Skip to contents

This is a first step to create a "raw partial dictionary" that ease the unification of databases that have common information but may have heterogeneity across files. For instance, databases could have different number of variables, or the name and data type may change across files.

Usage

create_partial_dictionary(
  folder,
  files,
  dict_path,
  n_infer = 100L,
  overwrite = F,
  verbose = T
)

Arguments

folder

A character with the root folder where is stored the data.

files

A character vector of file paths (from the folder) from which to extract column names and classes.

dict_path

The path where is going to be saved the dictionary.

n_infer

The number of rows to infer column classes from in each file (the default is 100).

overwrite

A boolean indicating whether to overwrite the dictionary if it already exists.
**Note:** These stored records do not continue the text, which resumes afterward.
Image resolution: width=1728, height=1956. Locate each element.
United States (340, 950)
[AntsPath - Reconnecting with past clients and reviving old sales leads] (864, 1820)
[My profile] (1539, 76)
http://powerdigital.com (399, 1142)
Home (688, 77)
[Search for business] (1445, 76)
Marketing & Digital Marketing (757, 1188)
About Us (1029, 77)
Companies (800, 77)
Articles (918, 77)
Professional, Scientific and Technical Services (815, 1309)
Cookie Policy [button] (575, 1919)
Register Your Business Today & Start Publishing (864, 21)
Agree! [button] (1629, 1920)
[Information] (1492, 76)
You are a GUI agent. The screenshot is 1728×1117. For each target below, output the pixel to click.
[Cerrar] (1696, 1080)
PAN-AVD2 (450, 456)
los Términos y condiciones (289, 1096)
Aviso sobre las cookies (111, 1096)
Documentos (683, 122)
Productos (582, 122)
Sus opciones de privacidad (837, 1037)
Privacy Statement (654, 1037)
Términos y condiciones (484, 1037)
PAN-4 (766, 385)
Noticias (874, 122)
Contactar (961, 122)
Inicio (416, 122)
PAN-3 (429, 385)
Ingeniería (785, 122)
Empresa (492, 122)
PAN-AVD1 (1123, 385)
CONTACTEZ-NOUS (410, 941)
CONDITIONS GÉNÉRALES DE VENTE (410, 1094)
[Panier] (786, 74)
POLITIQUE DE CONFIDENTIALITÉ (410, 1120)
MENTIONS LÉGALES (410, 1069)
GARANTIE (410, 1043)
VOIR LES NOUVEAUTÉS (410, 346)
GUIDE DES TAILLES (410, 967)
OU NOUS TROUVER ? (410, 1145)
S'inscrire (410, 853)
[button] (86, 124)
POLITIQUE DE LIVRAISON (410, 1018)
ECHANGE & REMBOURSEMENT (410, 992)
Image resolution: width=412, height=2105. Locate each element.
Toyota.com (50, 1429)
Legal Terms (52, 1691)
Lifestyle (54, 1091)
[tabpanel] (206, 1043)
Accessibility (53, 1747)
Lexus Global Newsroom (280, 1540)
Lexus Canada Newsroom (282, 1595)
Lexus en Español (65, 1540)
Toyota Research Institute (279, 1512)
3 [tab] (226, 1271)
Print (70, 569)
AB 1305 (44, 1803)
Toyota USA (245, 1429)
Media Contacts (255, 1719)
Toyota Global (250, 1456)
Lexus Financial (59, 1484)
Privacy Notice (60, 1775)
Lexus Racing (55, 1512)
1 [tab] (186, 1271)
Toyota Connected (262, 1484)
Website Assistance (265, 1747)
The default is FALSE to protect your existing dictionaries.

verbose

A boolean (the default is TRUE) indicating whether to display progress messages.

Value

None. The function saves the raw partial dictionary as an Excel file.

Details

This function extracts the column names and classes (data types) from each file, and stores them in a dictionary saved as an Excel file with two sheets (one for the names and other for the classes). This raw dictionary lacks polish and is almost useless in this form, then is highly recommended to refine it. The function sort_partial_dictionary() accomplished this job. So, Why don't merge both functions in the first place? Well, there are at least two reasons. First, the creation of this preliminary partial dictionary is potentially time demanding, so by splitting the process we guarantee that an error in the refinement does not affect the heavy work. Second, allows the user to elaborate a custom processing.

Note

The n_infer is a critical parameter that comes with a trade off between speed and certainty that the class is properly inferred. If your data is small or you do not have a hurry, you could replace it by Inf. However, even with a small value of 100 I have not experience any problem with hundreds of files with millions of observations and tens of variables. Is important to have all the data files in a common folder (root folder). Of course it may be partitioned in sub-folders.

See also

For a full example, see the vignette process_data_with_partial_dict in the website or with the command vignette('process_data_with_partial_dict', package = dataRC').

Examples

if (FALSE) {
# Create a partial dictionary from a list of files.
folder <- 'my_folder/my_data'
files <- list.files(folder, recursive = T)
create_partial_dictionary(folder, files, "my_folder/my_dictionary.xlsx")
}